Problem requirements: Having read the data, transcribe all of it without deviation.

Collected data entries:
####

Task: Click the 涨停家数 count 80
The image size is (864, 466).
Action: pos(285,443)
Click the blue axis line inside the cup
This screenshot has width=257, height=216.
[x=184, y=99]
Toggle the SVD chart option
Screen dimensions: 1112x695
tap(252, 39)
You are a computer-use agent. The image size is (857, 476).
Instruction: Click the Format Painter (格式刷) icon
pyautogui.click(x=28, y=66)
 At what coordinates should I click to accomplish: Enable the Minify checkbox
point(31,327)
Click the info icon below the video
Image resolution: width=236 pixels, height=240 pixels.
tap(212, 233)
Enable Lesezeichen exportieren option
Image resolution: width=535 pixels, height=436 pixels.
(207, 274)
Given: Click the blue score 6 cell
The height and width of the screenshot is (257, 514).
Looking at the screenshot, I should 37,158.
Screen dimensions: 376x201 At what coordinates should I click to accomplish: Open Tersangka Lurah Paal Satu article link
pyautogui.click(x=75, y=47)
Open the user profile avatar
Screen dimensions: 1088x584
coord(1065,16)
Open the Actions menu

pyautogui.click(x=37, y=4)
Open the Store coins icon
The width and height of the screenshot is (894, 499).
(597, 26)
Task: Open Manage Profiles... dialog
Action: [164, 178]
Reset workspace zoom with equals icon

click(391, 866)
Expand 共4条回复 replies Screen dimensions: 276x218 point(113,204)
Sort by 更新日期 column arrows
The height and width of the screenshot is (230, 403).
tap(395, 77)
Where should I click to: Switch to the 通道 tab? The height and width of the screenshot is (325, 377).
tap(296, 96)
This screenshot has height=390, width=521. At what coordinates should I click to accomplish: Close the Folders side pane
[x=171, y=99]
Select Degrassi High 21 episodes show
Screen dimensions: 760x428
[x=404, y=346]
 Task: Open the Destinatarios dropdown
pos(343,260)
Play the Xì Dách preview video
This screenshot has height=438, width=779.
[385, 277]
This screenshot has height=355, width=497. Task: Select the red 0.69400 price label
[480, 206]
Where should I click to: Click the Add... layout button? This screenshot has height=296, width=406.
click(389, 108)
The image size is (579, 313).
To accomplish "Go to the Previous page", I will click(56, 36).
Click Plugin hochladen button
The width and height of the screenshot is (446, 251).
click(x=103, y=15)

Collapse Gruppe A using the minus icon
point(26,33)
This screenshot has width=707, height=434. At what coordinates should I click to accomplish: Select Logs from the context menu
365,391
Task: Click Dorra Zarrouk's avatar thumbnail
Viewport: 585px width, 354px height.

####

Problem solution:
Task: Click the 涨停家数 count 80
The image size is (864, 466).
Action: pos(285,443)
Click the blue axis line inside the cup
This screenshot has width=257, height=216.
[x=184, y=99]
Toggle the SVD chart option
Screen dimensions: 1112x695
tap(252, 39)
You are a computer-use agent. The image size is (857, 476).
Instruction: Click the Format Painter (格式刷) icon
pyautogui.click(x=28, y=66)
 At what coordinates should I click to accomplish: Enable the Minify checkbox
point(31,327)
Click the info icon below the video
Image resolution: width=236 pixels, height=240 pixels.
tap(212, 233)
Enable Lesezeichen exportieren option
Image resolution: width=535 pixels, height=436 pixels.
(207, 274)
Given: Click the blue score 6 cell
The height and width of the screenshot is (257, 514).
Looking at the screenshot, I should 37,158.
Screen dimensions: 376x201 At what coordinates should I click to accomplish: Open Tersangka Lurah Paal Satu article link
pyautogui.click(x=75, y=47)
Open the user profile avatar
Screen dimensions: 1088x584
coord(1065,16)
Open the Actions menu

pyautogui.click(x=37, y=4)
Open the Store coins icon
The width and height of the screenshot is (894, 499).
(597, 26)
Task: Open Manage Profiles... dialog
Action: [164, 178]
Reset workspace zoom with equals icon

click(391, 866)
Expand 共4条回复 replies Screen dimensions: 276x218 point(113,204)
Sort by 更新日期 column arrows
The height and width of the screenshot is (230, 403).
tap(395, 77)
Where should I click to: Switch to the 通道 tab? The height and width of the screenshot is (325, 377).
tap(296, 96)
This screenshot has height=390, width=521. At what coordinates should I click to accomplish: Close the Folders side pane
[x=171, y=99]
Select Degrassi High 21 episodes show
Screen dimensions: 760x428
[x=404, y=346]
 Task: Open the Destinatarios dropdown
pos(343,260)
Play the Xì Dách preview video
This screenshot has height=438, width=779.
[385, 277]
This screenshot has height=355, width=497. Task: Select the red 0.69400 price label
[480, 206]
Where should I click to: Click the Add... layout button? This screenshot has height=296, width=406.
click(389, 108)
The image size is (579, 313).
To accomplish "Go to the Previous page", I will click(56, 36).
Click Plugin hochladen button
The width and height of the screenshot is (446, 251).
click(x=103, y=15)

Collapse Gruppe A using the minus icon
point(26,33)
This screenshot has width=707, height=434. At what coordinates should I click to accomplish: Select Logs from the context menu
365,391
Task: Click Dorra Zarrouk's avatar thumbnail
Viewport: 585px width, 354px height.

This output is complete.